The hon. Gentleman is absolutely right to flag up the trafficking and criminality. The UK, and the EU generally, have a long way to go to improve their response to that issue, but at the end of the day who are the most desperate to get here? It is the people with close family ties here, who are perhaps the parents of a child who has made it here, or 18 or 19-year-old siblings of children here. They will come here come hell or high water. The issue, then, becomes: are we going to allow them a safe legal route, established under my hon. Friend’s private Member’s Bill or otherwise, or are we going to leave them having ultimately to use these smugglers, traffickers and criminals? By expanding the safe legal routes, we will undermine and tackle the smuggling.

--- Later in debate ---
Stuart C McDonald Portrait Stuart C. McDonald
- Hansard - -

The hon. Gentleman makes a perfectly fair point, and we can have this debate when the Bill, I hope, returns, but there is limited evidence to support the proposition that that is what happens in all the other EU countries—as I say, it is only Denmark and this country that do not give children this right. As far as I can see, the Government have not produced any evidence that in other EU countries this has become a phenomenon out of kilter with what happens in Denmark or the UK, but if somebody wants to cite statistics showing that everyone is sending their kids unaccompanied to the other EU countries, I will look at that argument.

···

■ **TASKS TO CARRY OUT**
A. Answer from the debate excerpt on safe legal routes:
(i) Who does the first speaker say are the most desperate to get here?
(ii) Which two countries does Stuart C. McDonald say do not give children this right?
(iii) What does the first speaker say expanding the safe legal routes will do?
B. Carry the debate excerpt on safe legal routes forward from its final sentence.
The data that comes next has no connection to the debate excerpt on safe legal routes.

···

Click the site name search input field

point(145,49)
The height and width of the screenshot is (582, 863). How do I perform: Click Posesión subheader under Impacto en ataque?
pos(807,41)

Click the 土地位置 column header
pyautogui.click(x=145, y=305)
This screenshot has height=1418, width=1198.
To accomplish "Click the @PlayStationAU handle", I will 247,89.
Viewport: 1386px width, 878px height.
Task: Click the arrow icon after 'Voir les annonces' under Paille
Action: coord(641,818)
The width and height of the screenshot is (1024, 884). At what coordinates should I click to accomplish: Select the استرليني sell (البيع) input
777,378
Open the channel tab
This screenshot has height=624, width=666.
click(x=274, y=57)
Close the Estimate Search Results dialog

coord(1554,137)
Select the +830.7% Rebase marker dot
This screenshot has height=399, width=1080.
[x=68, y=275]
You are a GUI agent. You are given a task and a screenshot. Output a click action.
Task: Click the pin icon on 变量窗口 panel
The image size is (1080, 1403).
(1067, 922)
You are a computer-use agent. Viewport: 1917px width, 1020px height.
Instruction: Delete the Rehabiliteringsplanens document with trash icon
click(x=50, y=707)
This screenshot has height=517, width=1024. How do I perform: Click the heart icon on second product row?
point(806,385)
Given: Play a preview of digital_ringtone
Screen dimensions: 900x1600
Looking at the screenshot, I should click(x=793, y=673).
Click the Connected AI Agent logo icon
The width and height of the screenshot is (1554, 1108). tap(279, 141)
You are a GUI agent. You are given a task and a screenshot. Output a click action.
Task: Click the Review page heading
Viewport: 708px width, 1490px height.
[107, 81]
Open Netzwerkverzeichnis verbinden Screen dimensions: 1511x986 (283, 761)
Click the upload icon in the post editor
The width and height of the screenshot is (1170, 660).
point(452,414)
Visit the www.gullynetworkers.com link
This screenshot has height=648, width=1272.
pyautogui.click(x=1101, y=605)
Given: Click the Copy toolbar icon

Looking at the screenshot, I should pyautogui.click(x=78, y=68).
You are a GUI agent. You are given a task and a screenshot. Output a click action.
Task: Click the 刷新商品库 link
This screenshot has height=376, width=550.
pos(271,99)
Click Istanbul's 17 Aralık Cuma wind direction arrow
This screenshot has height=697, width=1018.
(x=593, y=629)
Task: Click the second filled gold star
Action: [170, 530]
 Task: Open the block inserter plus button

···

■ **ANSWER SET**
A.
(i) People with close family ties here, such as the parents of a child who has made it here, or 18- or 19-year-old siblings of children here.
(ii) Denmark and this country.
(iii) It will undermine and tackle the smuggling.

B.
Kwasi Kwarteng Portrait Kwasi Kwarteng
- Hansard - - - Excerpts

Having visited Libya and having been to Italy and seen migrant camps in Sicily and other parts of the south of Italy, I can provide the hon. Gentleman with some assurance on this point. I cannot cite chapter and verse with numbers, but there is a narrative that there are lots of unscrupulous people exploiting children. One need only look at the results of the Italian election. I am not saying it was the sole reason the populist right got into power, but it was a factor.

Stuart C McDonald Portrait Stuart C. McDonald
- Hansard - -

I am not absolutely sure what the hon. Gentleman is getting at. My view is that there is no evidence to back up what the Government are saying about providing an incentive to go to other EU countries as opposed to Denmark and the UK. I struggle with the ethics of that argument as well. We have child refugees here, and we should have rules in place that are in their best interests and which allow them to be reunited with their families, as do these other countries.

I turn to a third argument the Government tend to use in these debates: that they are acting in different ways in response to the refugee and migration crisis. It is only fair to recognise that the Government are doing good things. The Syrian vulnerable persons scheme is making excellent progress, and it is true that the Government have a record they can be proud of in providing aid to the region around Syria in particular. That does not mean, however, that we should not look at how else we can improve our response. Broadening the category of family members, as proposed by my hon. Friend’s Bill, would have limited implications for the Home Office but transformative consequences for the people involved.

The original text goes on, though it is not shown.